Content starts

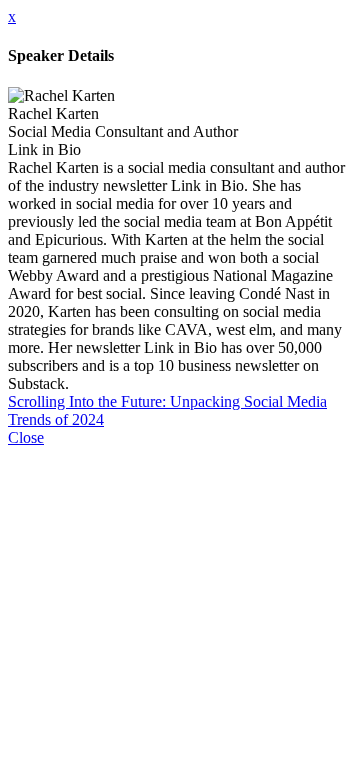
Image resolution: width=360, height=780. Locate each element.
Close (26, 437)
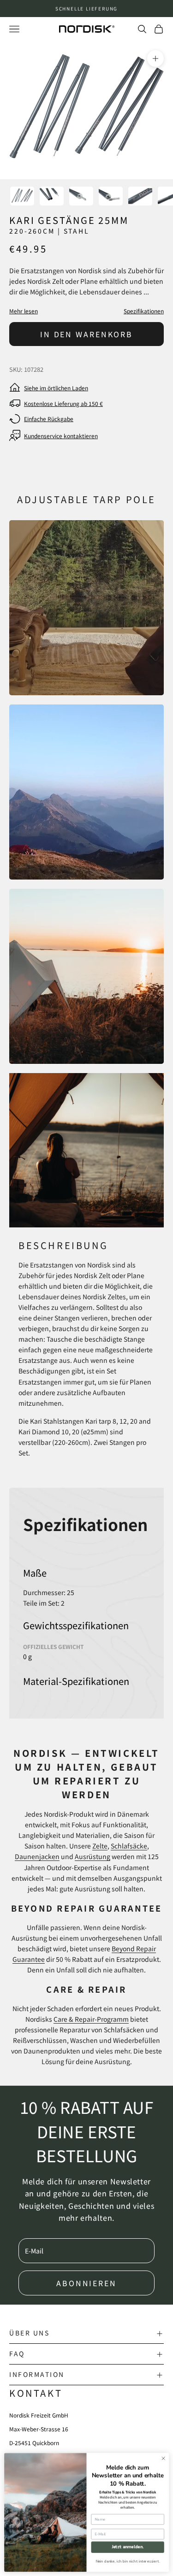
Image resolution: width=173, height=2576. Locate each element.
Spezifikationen (144, 311)
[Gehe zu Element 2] (52, 196)
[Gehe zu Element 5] (140, 196)
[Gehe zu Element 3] (81, 196)
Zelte (99, 1845)
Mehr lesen (23, 311)
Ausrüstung (92, 1856)
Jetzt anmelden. (128, 2547)
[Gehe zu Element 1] (22, 196)
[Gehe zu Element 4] (111, 196)
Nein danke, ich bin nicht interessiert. (127, 2561)
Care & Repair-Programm (91, 2019)
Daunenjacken (37, 1856)
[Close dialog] (163, 2458)
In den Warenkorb (86, 334)
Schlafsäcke (129, 1845)
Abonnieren (86, 2282)
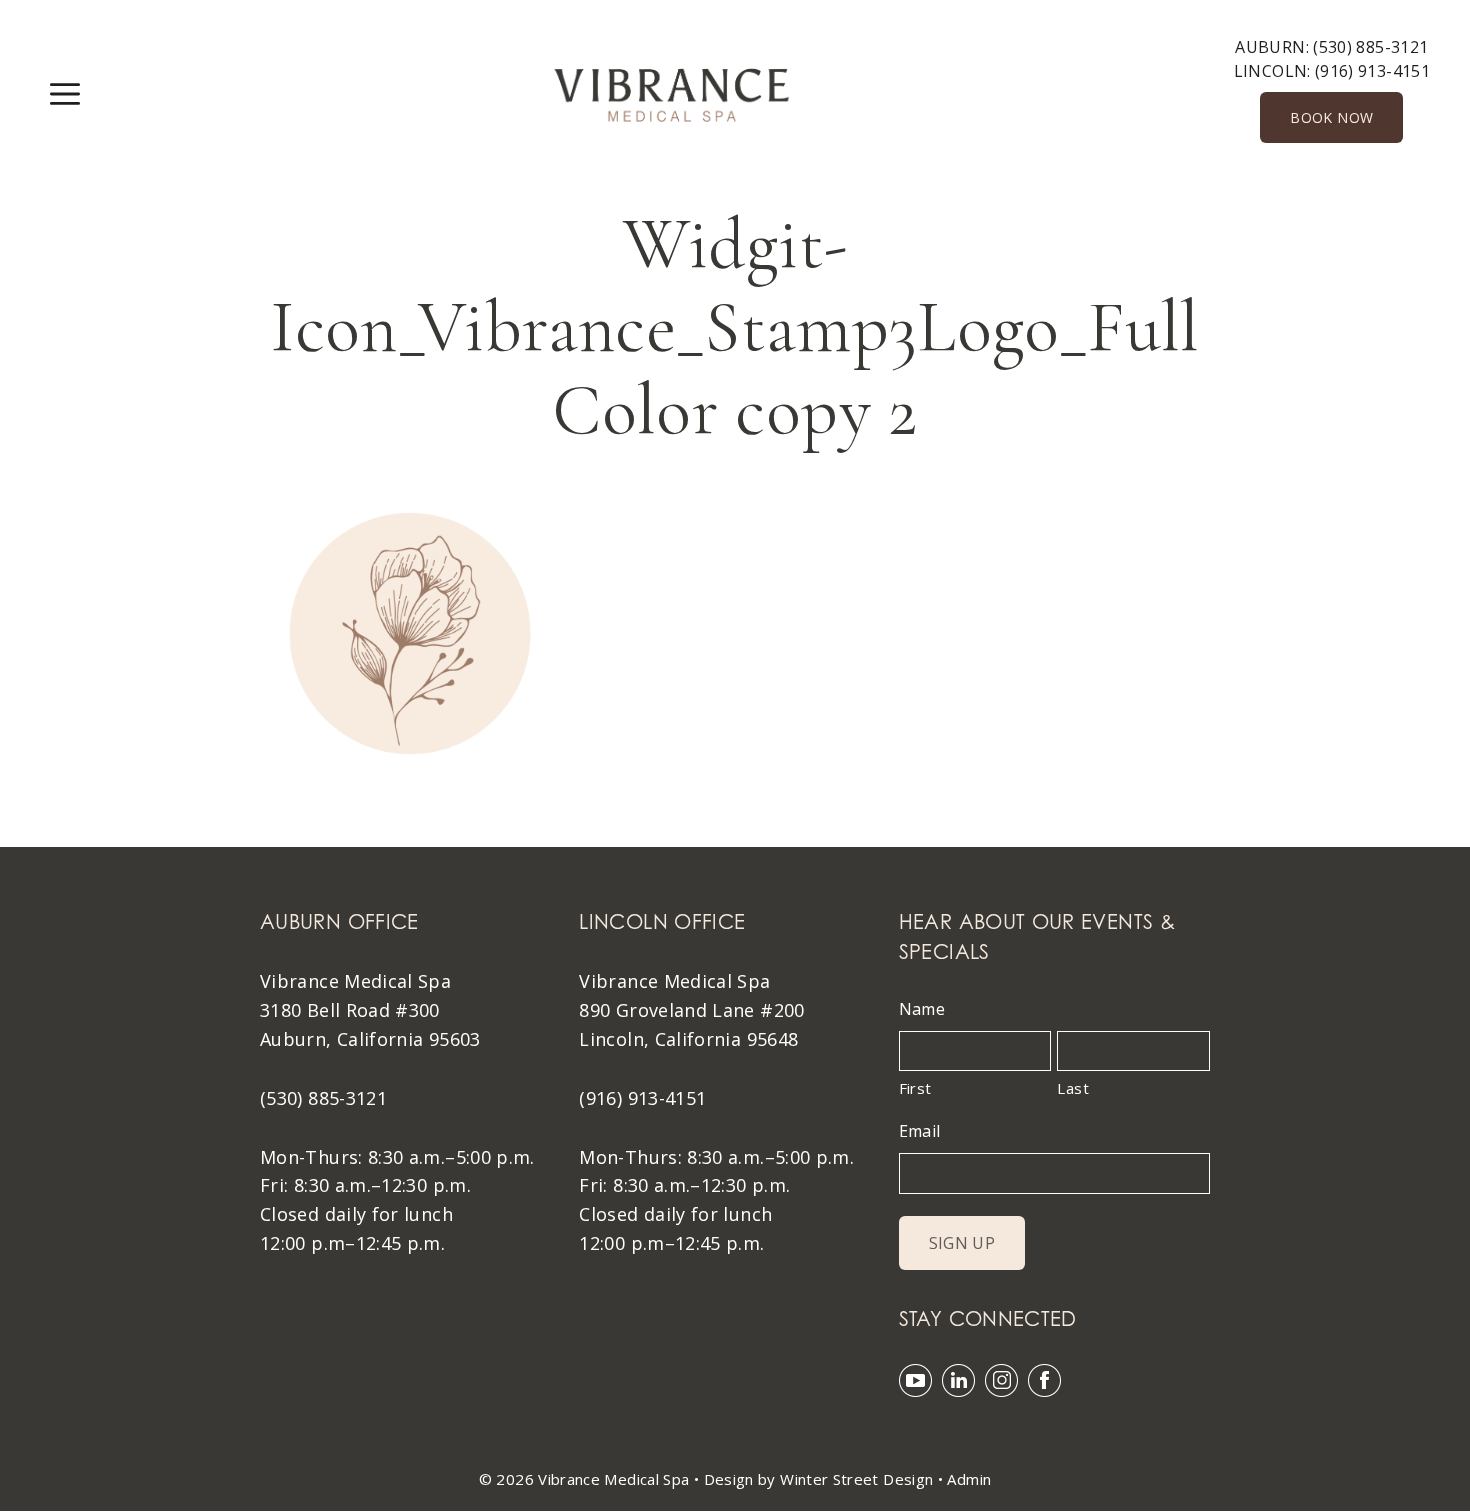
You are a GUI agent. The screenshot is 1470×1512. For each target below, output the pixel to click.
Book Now (1331, 117)
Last (1072, 1088)
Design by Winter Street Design (819, 1479)
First (915, 1088)
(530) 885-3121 (1370, 47)
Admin (969, 1479)
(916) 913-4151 (1372, 71)
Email (920, 1131)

Content ends

→ **TASK BRIEF**
Your copy must start at the line that holds "Abonnieren (86, 2282)" and end at the last line of the data, both included; it must contain no pictures.

→ **RESULT OF THE EXERCISE**
Abonnieren (86, 2282)
You are a GUI agent. The screenshot is 1470×1512. For each target below, output the pixel to click.
Book Now (1331, 117)
Last (1072, 1088)
Design by Winter Street Design (819, 1479)
First (915, 1088)
(530) 885-3121 (1370, 47)
Admin (969, 1479)
(916) 913-4151 (1372, 71)
Email (920, 1131)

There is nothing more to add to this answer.